Refusal of care’ is a new term used to negatively refer to conscientious objection. This derogative expression is a miserable attempt to portray abortion as a form of care, and to stigmatise those who do not want to be involved in its provision. But medical professionals refuse abortion precisely because it doesn’t take care of the second patient, i.e. the unborn child. According to the Bill recently proposed by Minister Harris, abortion is “a medical procedure which is intended to end the life of a foetus.” How is this care?

Conscience is an ordinary element of medical decision making. It is inseparable from the routine, day-to-day practice of medicine. Those who present objection to abortion as a refusal to treat forget that there are two, and sometimes more patients in a pregnancy, and the doctors and other professionals have a duty to care for all of them, particularly the most vulnerable.

Conscientious objection to a medical intervention can be justified if it conflicts with the doctor’s oath to do no harm and to respect life. The same considerations apply in the debate about assisted suicide. When an action is not aimed at preventing or curing a disease, it can be hardly considered as medical.

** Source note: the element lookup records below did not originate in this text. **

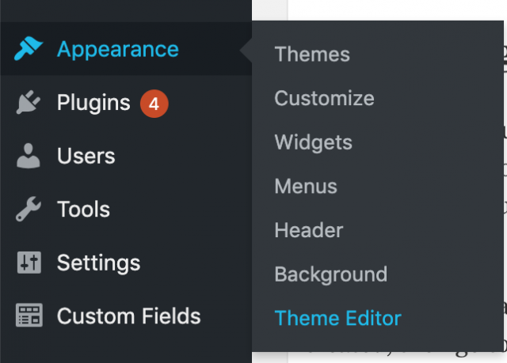Click the Custom Fields grid icon

pos(29,316)
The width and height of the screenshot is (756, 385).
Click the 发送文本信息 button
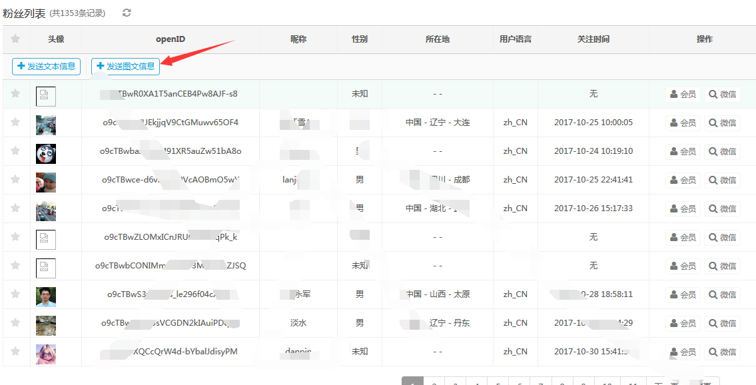[x=45, y=66]
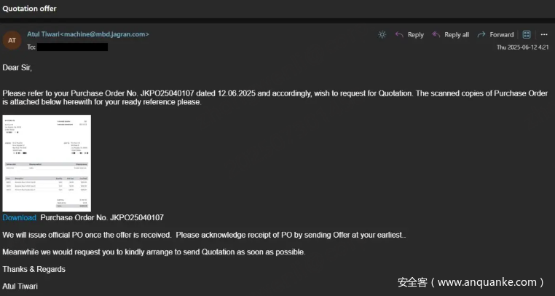Click Purchase Order No. text beside Download
The image size is (555, 296).
coord(102,217)
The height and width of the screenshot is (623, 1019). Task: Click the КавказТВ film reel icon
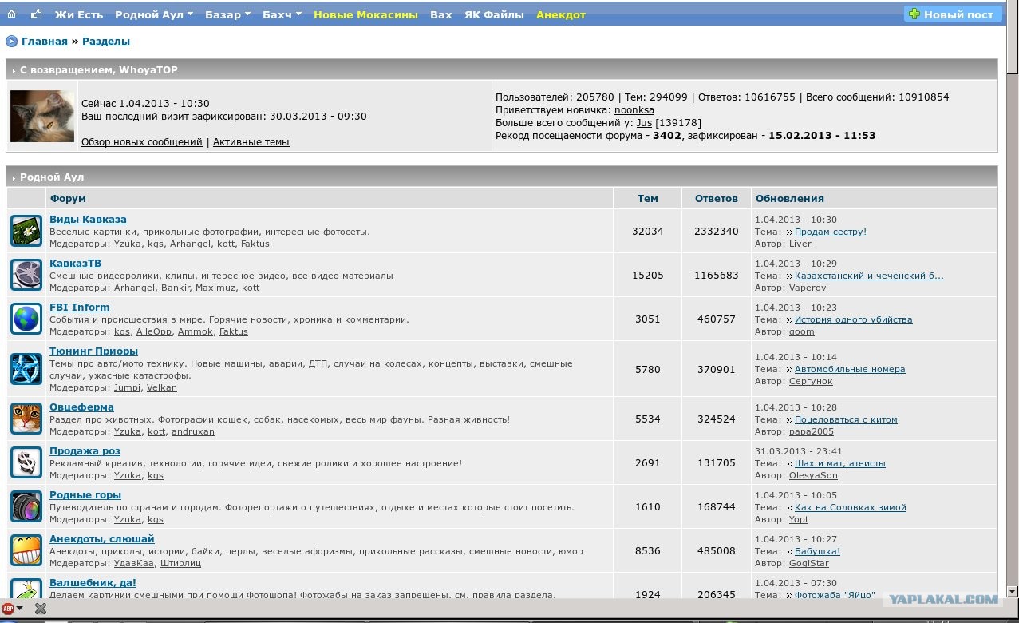(26, 275)
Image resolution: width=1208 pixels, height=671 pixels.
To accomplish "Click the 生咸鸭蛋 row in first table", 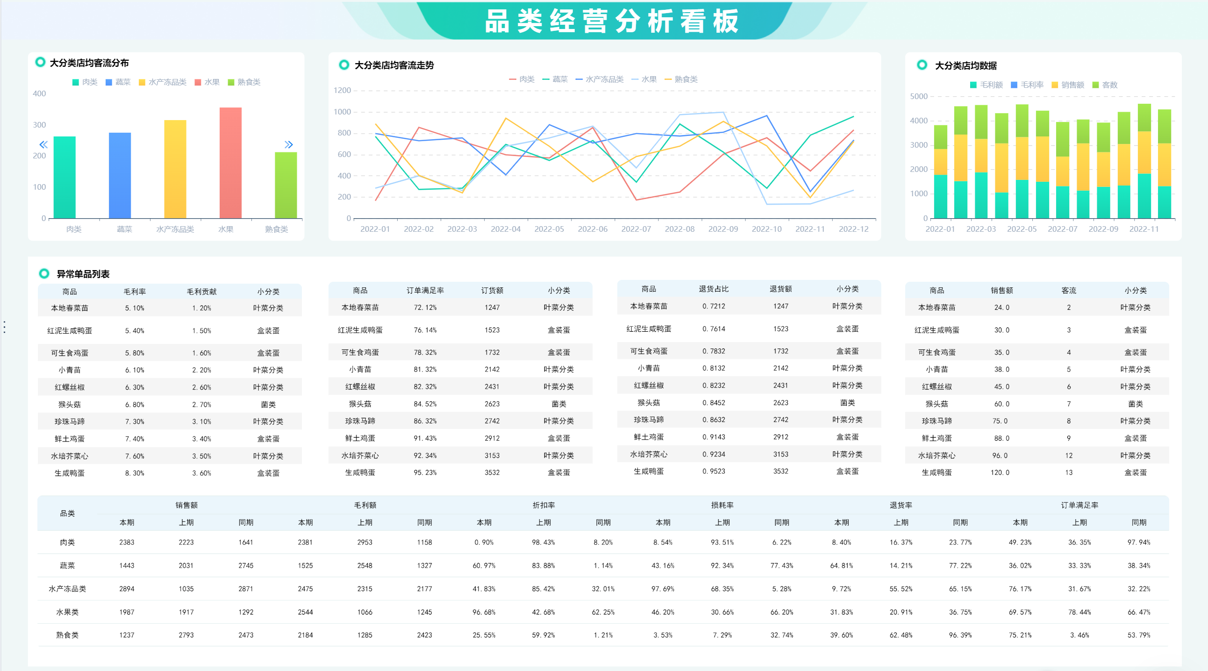I will 69,473.
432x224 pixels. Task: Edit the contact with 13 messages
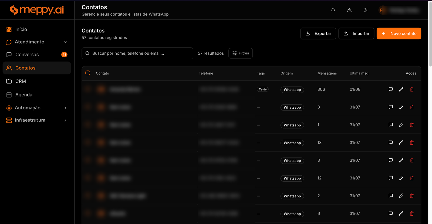pyautogui.click(x=401, y=143)
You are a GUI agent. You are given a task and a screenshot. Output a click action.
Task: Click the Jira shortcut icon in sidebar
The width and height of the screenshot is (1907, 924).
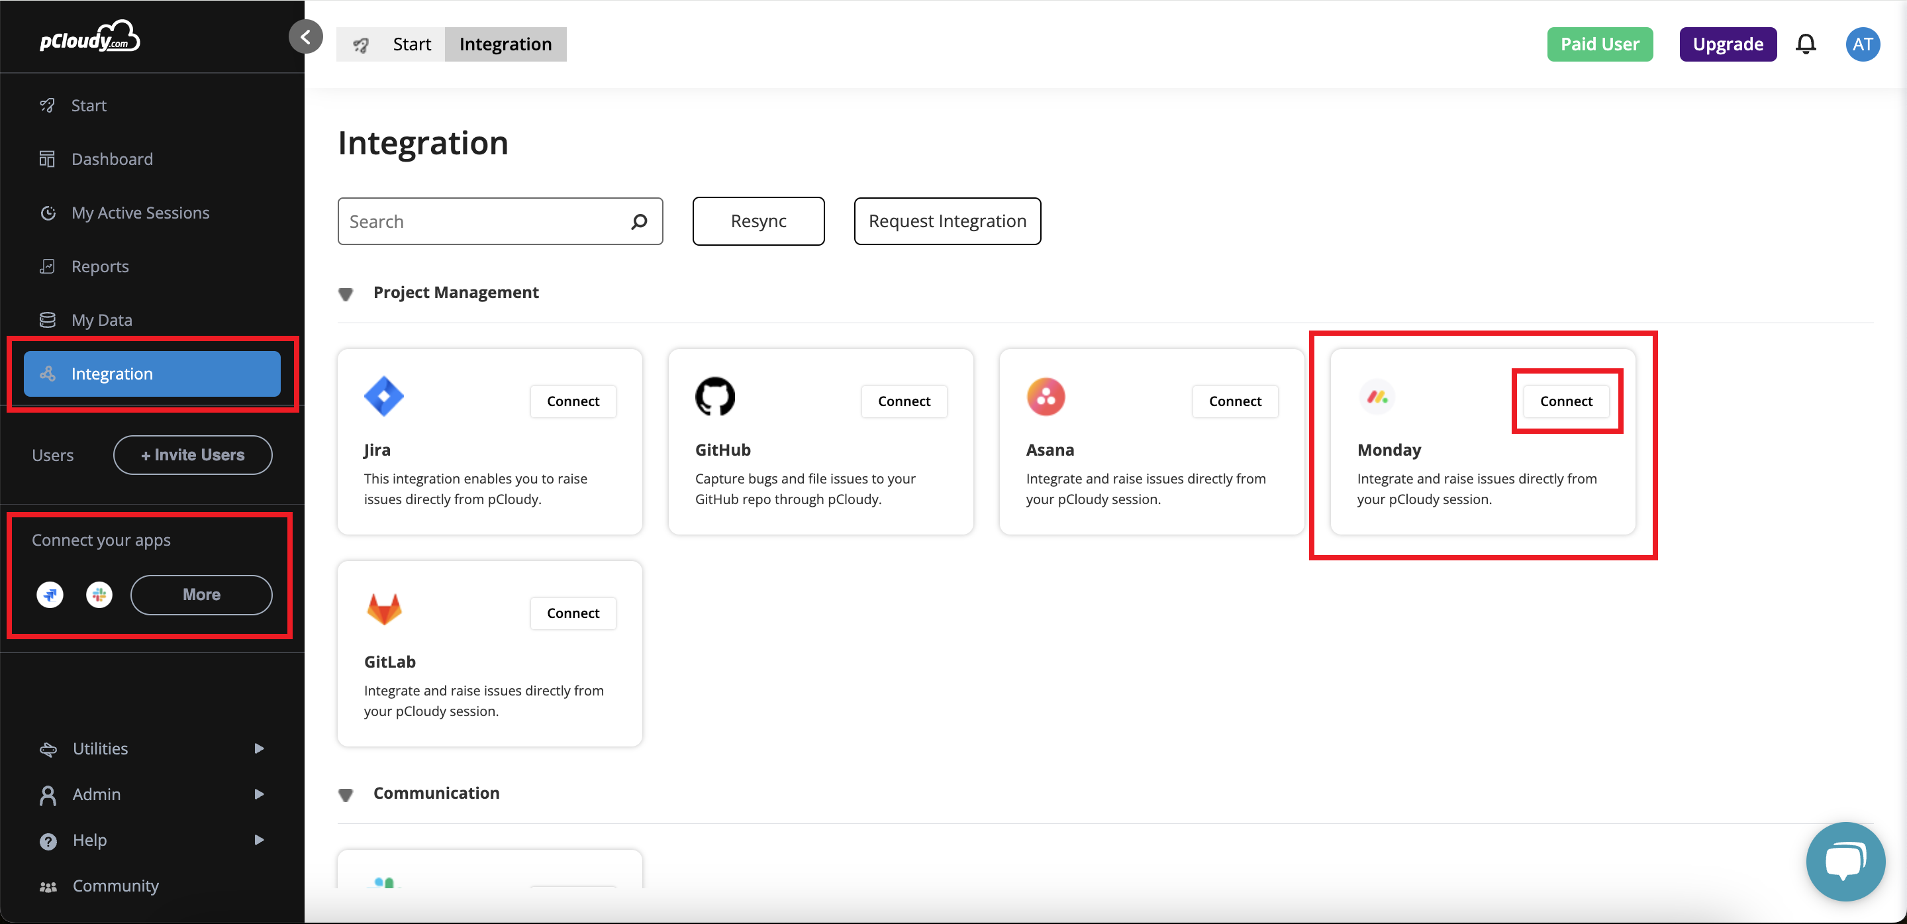pos(50,595)
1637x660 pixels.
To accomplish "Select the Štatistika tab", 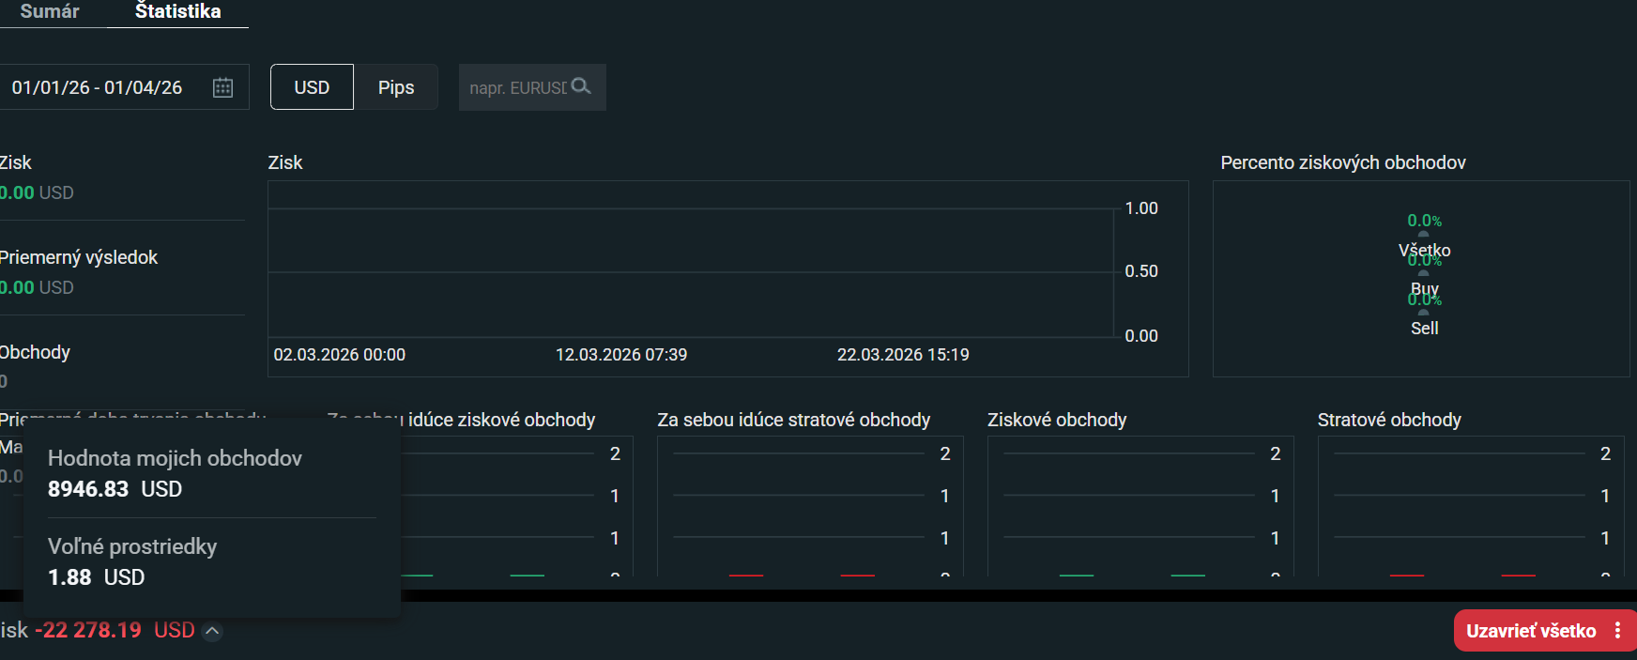I will [x=177, y=11].
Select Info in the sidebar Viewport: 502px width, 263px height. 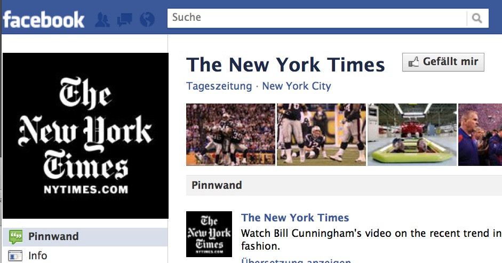click(x=85, y=256)
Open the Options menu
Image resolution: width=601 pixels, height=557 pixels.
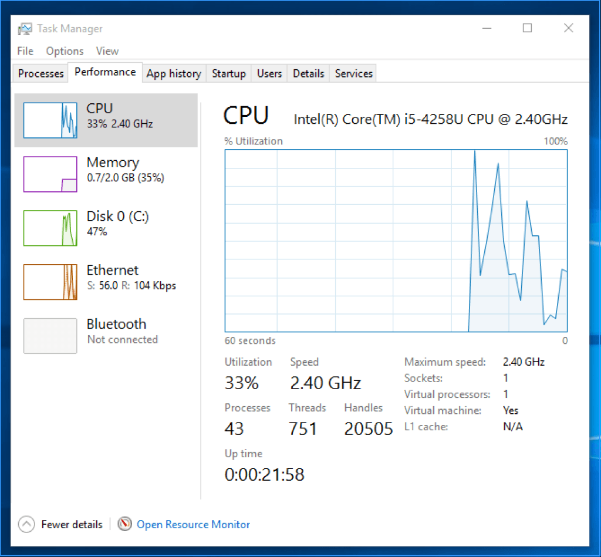pos(65,51)
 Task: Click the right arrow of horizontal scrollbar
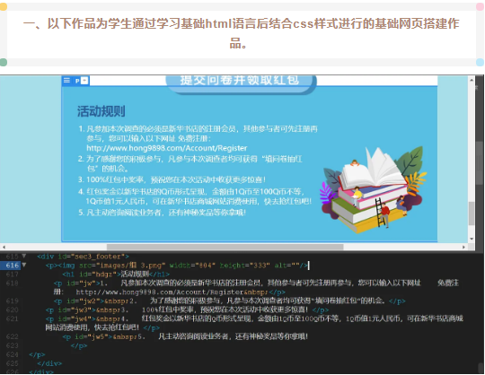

In forcing doctors to be involved in abortion, directly or indirectly (by referral), the State treats them as mere instruments without a conscience. Their scientific knowledge is not at the service of the good, i.e. health, but of an ideology of absolute autonomy of the patient.

This betrayal of medicine is grounded on the disregard for the role of professional conscience in all medical decision-making, and not only when ethical dilemmas arise. If conscience is a fundamental component of medical decision-making, then there is no medicine without conscience.